And speaking of good stuff, there's loads of ebb and flow in the final battle. Rhino-riding Na'vi stampeding over human infantry, Powersuits blowing whole chunks out of Rhinos. The 'retreating' Na'vi leading Powersuits into quicksand death goo full of nasty critters. Banshee riders leaping onto turbo-choppers, dropping boulders into intake fans, then gracefully diving back onto Banshee and banking away from explosions. Na'vi firing sap-gourd tipped arrows onto Powersuit windshields, blinding the drivers. Powersuits calling up those huge Earthmovers for cover. Stingbats making mincemeat of infantry. Flame-troopers turning Stingbat nests into kindling. It's not simply tracer bullets and hydraulic joints vs. bows and arrows and leathery wings. Both sides know what the feck they're doing and they apply that knowledge towards some brutal results. And it's all kept coherent through 'corporate guy' watching the unfolding battle from home base. Good stuff, all eliminated.

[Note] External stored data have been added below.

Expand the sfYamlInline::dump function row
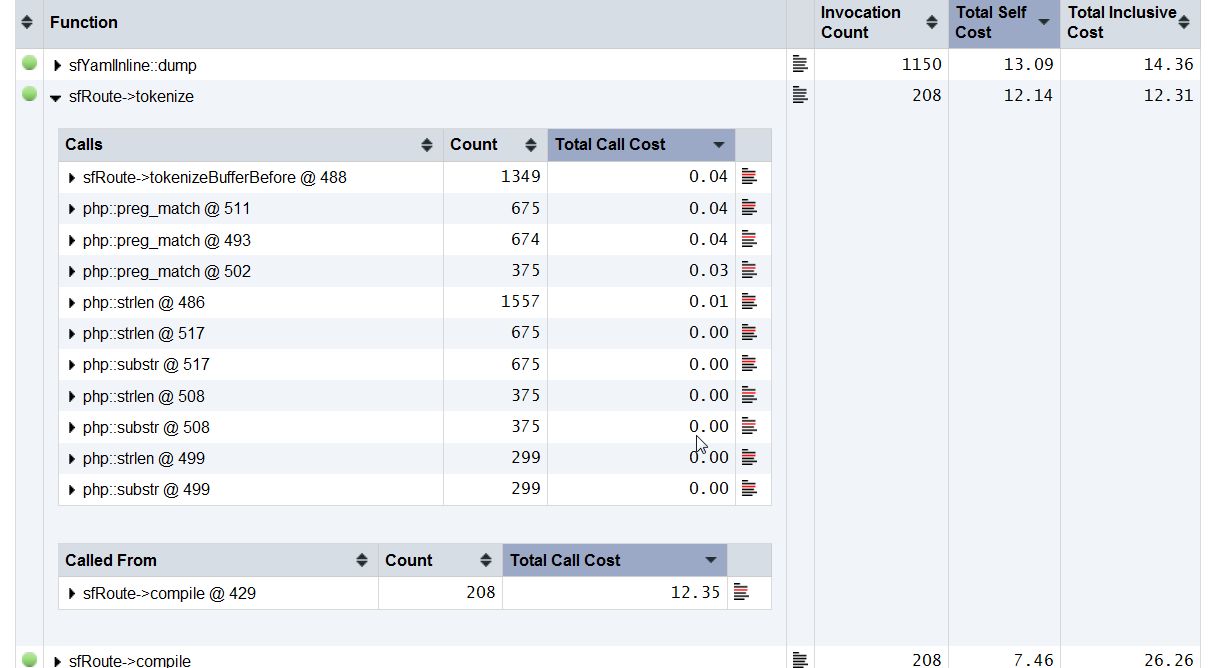Viewport: 1216px width, 668px height. (x=58, y=66)
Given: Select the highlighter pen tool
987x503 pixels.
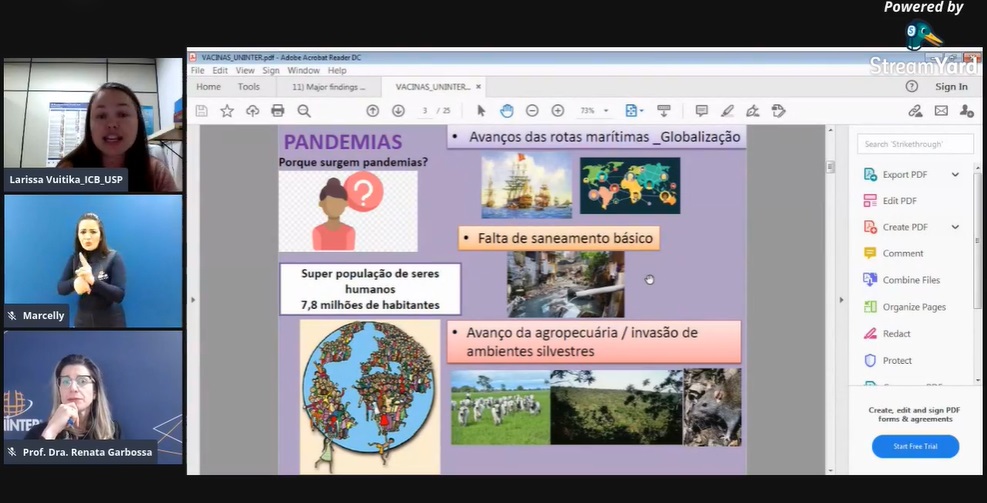Looking at the screenshot, I should (x=727, y=111).
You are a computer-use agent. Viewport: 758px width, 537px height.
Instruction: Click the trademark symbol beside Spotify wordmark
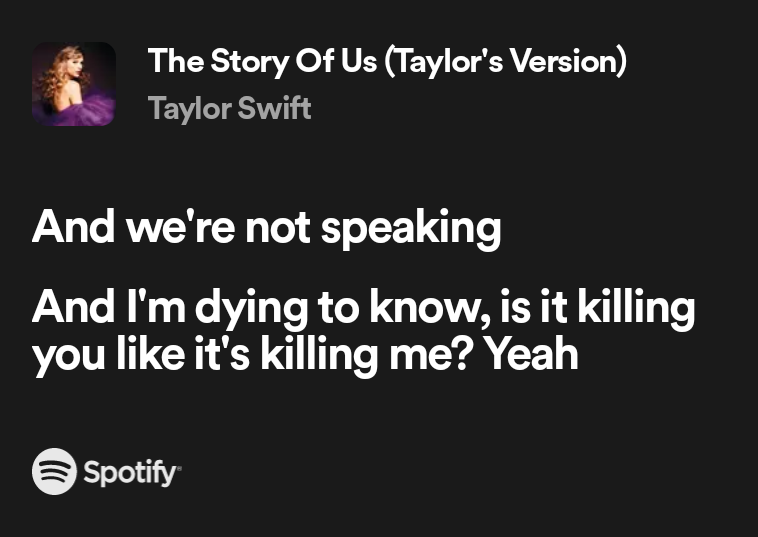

And Netyiri's mount at the end is a "
six-legged armored freight train with a scorpion tail - this thing could eat a T-Rex for breakfast and have the Alien Queen for dessert." (JC's own words, I actually remember them verbatim) Not just a big panther. A goddam SIX-LEGGED ARMORED- I give up. So she's plugged into this thing, only half in control, cleaving through ranks of powersuits, wondering in the back of her mind whether Jake's betrayed them. Then when things seem really hopeless, fiery debris starts raining down from above like crazy. Netyiri: FFS NOW WHAT? Lo and behold, Jake swooping down from above on Big Red, tearing turbo-choppers to pieces two, three at a time. Jake: "Miss me?" Netyiri, re-invigorated: "Where the feck were you?" Jake: "Look what I'm fecking riding, woman! Where the feck do you think I was?" You get the picture.

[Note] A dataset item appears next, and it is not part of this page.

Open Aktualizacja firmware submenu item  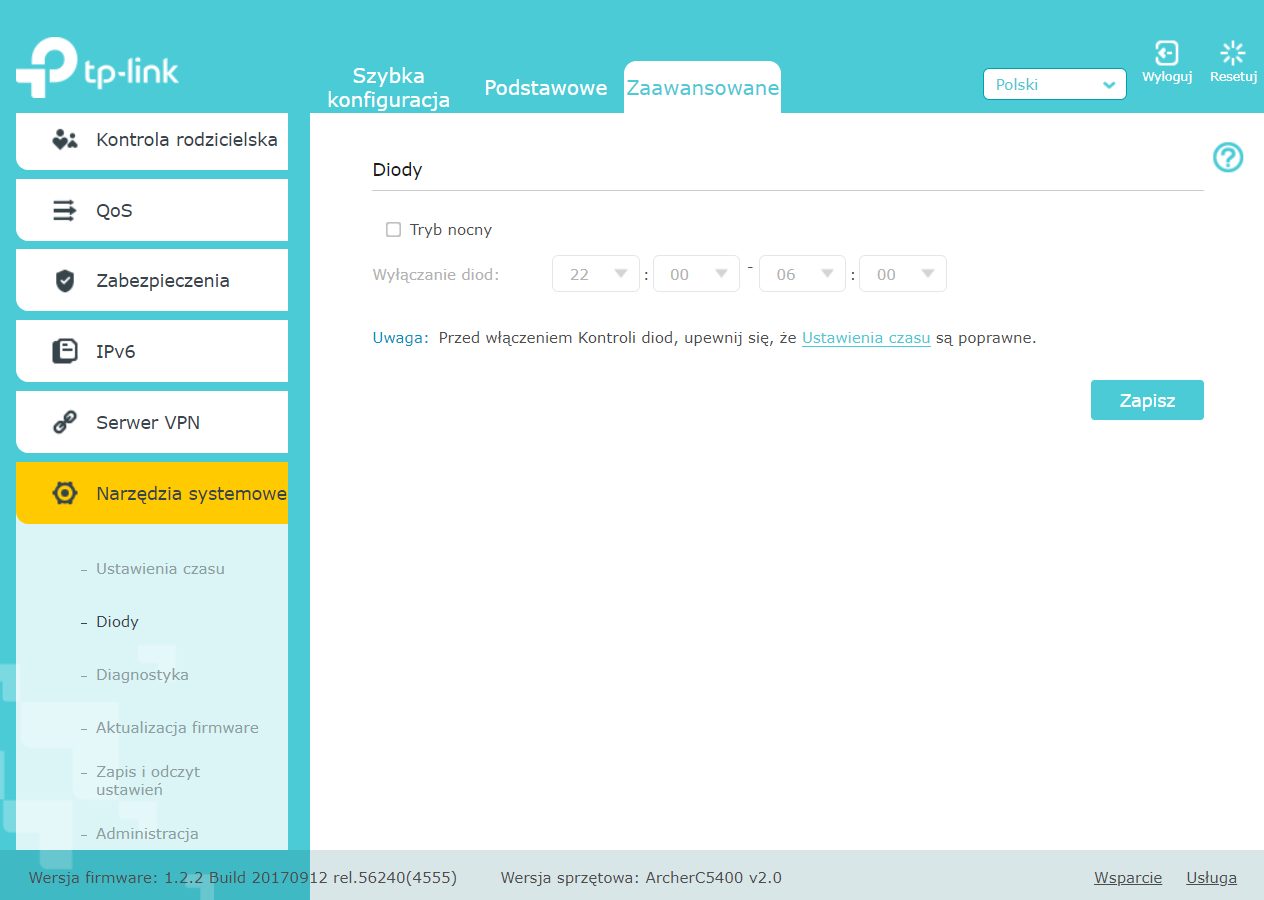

I forget what Michelle Rodriguez does, but it's not 'Gee, I'll spray-paint right here in the hangar and no one will notice until I actually get some screen time'. Wait, I remember. IIRC she gets imprisoned for refusing to fly. And the mediacorp crew break her out and she helps blackmail 'corporate guy'. And THEN she joins the battle, swooping in to do her part and save some of the Na'vi. Does it look more and more like JC just bent his past self over and had a go? I think it does.
And not in the scriptment, but a good way to explain the Deus Ex Machina: Fine, keep Jake's prayer if you have to, but also have Netyiri have to risk her life to mount the Thanator, just as Jake does Big Red. Have Pandora sense the Na'vi fighters' desperation/urgency through their links to their animals. The Na'vi being the only sentient beings in her domain, let that be what bends her benevolent indifference just this once, since it doesn't go against her creed of non-intervention. It's for the benefit of no one particular species, but for the continuance of all.
I think they also briefly show the benefits of Unobtanium on dying Earth, thus raising the conflict stakes amongst all the Earthlings in the audience, but that could just be my imagination which is stuck in How-Avatar-Could-Have-Managed-Not-To-Suck mode.